What you should do
Each line from the first down to the one containing "View Complete METS/MODS [button] (855, 1510)" should be returned exactly as it appears below.

BEGIN Materials provided

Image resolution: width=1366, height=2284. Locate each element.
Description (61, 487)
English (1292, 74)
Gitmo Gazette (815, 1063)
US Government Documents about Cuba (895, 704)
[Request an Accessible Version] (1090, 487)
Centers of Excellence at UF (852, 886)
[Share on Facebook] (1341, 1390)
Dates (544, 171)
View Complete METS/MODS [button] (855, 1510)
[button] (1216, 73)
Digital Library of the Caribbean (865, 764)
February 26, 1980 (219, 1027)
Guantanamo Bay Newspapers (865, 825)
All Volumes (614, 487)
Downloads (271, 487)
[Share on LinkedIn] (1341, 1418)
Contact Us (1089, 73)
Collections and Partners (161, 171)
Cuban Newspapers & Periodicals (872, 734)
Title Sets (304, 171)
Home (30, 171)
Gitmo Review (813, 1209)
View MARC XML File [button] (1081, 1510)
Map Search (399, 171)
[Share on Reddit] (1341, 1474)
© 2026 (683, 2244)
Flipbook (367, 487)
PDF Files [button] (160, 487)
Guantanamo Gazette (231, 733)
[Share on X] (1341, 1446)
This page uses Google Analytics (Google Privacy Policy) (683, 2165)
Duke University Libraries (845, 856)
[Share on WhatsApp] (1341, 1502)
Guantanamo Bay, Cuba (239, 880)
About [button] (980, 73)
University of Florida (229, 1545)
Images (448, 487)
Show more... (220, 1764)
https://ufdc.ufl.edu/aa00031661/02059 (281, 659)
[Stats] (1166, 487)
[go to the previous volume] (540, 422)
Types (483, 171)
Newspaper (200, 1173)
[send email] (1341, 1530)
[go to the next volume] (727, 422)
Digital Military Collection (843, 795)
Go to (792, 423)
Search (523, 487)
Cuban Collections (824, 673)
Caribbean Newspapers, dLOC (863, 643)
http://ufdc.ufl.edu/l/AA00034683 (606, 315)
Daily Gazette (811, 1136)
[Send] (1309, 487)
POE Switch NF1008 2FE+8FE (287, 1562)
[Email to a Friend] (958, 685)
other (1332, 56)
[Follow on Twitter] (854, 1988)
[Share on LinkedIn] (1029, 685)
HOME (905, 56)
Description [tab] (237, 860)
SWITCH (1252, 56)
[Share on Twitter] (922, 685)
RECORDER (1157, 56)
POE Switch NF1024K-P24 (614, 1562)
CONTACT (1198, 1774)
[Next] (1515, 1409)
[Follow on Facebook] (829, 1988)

END Materials provided

Answer section
Image resolution: width=1366, height=2284. Locate each element.
Description (61, 487)
English (1292, 74)
Gitmo Gazette (815, 1063)
US Government Documents about Cuba (895, 704)
[Request an Accessible Version] (1090, 487)
Centers of Excellence at UF (852, 886)
[Share on Facebook] (1341, 1390)
Dates (544, 171)
View Complete METS/MODS [button] (855, 1510)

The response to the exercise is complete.